Star Rating:

A Mighty Wind

Actors: Jennifer Coolidge, Eugene Levy, John Michael Higgins, Larry Miller, Michael Hitchcock, Parker Posey, Catherine O'Hara

Release Date: Monday 30th November -0001

Running time: 87 minutes

Like 'Best in Show' (2001), the latest film from the comedic troupe headed by Christopher Guest and Eugene Levy, 'A Mighty Wind' is a loose limbed pseudo-documentary. This time around, the subject is musicians, or more precisely a bunch of left winged, hippy folk musicians who've not coped particularly with the passing of the decades since the blissed out sixties. Spiritually led by a now estranged folk duo called Mitch (Levy) and Mickey (O'Hara), the gang are reunited for a memorial gig for a deceased concert promoter, Irving Steinbloom. The concert has been organised by his son, Jonathan Steinbloom (an excellent Balaban). Of course, the musicians - who preach utopian ideals with a vigour bordering on fanaticism - are all carrying so much baggage that collectively they're in danger of being mistaken for an airport carousel.

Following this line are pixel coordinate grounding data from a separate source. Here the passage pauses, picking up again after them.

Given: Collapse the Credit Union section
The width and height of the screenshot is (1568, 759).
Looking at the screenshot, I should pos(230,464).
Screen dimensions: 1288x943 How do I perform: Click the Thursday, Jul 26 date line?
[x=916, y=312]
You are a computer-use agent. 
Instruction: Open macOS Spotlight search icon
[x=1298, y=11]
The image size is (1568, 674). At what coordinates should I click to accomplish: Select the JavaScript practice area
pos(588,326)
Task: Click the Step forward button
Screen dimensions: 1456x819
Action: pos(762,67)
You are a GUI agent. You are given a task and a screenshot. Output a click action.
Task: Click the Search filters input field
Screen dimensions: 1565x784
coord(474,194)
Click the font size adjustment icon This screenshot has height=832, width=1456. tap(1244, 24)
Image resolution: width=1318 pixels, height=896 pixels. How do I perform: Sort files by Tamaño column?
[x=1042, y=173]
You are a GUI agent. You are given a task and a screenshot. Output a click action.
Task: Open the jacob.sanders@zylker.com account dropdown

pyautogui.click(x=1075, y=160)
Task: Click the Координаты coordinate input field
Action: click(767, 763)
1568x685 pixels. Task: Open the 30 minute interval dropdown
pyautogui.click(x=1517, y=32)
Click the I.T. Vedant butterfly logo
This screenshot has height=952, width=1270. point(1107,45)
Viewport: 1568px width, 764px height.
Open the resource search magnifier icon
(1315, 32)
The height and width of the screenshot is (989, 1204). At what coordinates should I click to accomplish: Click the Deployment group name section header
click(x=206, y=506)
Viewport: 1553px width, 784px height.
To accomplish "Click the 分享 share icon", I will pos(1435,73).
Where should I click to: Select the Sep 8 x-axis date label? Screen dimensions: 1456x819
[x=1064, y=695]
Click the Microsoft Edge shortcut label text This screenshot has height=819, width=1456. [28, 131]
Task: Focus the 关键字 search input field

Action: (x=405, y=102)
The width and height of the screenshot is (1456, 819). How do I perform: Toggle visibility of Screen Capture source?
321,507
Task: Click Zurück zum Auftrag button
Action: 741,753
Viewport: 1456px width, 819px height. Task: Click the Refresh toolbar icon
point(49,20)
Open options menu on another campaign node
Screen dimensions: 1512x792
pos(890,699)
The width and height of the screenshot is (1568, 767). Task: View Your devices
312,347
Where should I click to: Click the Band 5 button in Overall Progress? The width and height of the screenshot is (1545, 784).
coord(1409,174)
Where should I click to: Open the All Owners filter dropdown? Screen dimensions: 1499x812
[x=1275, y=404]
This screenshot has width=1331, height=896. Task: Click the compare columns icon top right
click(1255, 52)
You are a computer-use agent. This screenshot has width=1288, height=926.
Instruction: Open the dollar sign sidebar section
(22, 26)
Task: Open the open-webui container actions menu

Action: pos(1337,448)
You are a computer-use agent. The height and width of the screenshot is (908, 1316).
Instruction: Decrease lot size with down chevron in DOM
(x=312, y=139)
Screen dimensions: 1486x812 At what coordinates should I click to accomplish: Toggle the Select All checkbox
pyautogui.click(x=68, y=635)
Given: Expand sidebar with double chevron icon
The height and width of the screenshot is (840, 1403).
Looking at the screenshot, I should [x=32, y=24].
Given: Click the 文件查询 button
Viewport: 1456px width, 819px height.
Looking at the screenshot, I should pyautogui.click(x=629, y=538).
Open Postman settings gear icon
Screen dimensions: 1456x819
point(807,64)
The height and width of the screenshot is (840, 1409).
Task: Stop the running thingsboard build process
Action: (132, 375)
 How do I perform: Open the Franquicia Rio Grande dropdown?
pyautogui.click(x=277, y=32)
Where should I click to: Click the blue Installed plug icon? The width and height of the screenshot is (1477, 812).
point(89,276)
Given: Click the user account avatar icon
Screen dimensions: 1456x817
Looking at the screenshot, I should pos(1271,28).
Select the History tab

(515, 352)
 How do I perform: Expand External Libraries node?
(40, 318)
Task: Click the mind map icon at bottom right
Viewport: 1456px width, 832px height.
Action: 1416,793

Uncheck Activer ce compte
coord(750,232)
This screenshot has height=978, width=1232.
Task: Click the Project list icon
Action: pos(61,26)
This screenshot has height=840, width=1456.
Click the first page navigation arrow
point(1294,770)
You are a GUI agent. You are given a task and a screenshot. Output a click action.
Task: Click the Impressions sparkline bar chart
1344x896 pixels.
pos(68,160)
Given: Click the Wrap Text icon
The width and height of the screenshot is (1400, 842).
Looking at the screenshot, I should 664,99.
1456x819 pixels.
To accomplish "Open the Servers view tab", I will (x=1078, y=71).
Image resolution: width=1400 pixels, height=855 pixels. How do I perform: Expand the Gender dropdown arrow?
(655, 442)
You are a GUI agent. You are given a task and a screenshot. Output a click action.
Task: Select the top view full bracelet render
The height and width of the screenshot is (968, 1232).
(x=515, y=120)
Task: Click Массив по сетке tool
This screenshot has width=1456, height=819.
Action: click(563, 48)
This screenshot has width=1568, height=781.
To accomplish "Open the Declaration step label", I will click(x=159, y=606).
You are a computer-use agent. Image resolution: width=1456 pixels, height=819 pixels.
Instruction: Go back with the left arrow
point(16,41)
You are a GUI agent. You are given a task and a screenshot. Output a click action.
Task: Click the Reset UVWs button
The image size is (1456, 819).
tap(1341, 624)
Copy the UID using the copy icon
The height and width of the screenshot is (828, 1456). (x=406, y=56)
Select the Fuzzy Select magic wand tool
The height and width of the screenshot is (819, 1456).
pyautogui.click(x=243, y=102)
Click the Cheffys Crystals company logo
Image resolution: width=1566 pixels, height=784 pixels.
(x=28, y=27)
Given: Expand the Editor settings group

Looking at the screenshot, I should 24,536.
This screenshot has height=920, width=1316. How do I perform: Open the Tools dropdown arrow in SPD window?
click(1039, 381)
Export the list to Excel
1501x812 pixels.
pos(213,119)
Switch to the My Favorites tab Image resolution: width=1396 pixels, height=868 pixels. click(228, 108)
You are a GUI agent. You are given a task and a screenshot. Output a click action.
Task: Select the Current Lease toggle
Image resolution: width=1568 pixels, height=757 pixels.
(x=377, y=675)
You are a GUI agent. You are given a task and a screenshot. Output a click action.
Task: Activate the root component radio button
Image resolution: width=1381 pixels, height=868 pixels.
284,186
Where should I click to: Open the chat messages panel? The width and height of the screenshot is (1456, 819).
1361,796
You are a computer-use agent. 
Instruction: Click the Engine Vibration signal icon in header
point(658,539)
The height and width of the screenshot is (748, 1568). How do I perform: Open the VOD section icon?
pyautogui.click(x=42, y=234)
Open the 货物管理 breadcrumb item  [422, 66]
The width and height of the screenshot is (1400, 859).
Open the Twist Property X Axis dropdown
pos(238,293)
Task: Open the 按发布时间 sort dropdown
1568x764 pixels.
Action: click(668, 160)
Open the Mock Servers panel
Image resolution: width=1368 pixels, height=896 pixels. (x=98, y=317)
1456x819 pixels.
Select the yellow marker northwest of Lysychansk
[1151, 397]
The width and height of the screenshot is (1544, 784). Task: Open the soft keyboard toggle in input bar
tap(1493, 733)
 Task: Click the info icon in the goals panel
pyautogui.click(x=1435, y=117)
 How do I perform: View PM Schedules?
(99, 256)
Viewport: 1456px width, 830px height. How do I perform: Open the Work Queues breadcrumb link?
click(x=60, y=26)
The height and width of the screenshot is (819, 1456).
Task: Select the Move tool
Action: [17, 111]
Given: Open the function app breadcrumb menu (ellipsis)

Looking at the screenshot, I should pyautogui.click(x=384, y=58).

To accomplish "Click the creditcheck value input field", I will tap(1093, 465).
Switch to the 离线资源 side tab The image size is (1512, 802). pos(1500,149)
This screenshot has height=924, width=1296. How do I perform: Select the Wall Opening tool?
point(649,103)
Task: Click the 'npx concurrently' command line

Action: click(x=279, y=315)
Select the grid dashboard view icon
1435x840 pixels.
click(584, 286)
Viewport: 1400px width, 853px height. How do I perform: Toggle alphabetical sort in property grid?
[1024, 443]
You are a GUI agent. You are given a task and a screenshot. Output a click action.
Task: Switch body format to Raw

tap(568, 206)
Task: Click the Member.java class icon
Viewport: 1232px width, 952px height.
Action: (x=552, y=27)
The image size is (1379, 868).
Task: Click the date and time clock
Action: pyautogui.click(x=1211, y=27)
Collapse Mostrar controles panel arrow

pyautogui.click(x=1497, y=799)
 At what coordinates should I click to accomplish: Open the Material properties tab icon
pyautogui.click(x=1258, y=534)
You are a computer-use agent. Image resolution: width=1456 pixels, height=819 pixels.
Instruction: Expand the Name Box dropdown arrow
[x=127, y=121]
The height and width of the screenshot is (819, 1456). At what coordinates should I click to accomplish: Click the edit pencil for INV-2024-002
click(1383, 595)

A film which manages to be affectionate but never patronising and biting but never mean-spirited, 'A Mighty Wind' is a marvellous high wire pulled off with invention and skill. Much like an episode of 'The Simpsons' (which Messrs Shearer, Guest and McKean have been involved with, to varying degrees, over the years), humour pervades virtually every scene of 'A Mighty Wind' making it almost impossible to take everything in on a single viewing. Really, it's that funny.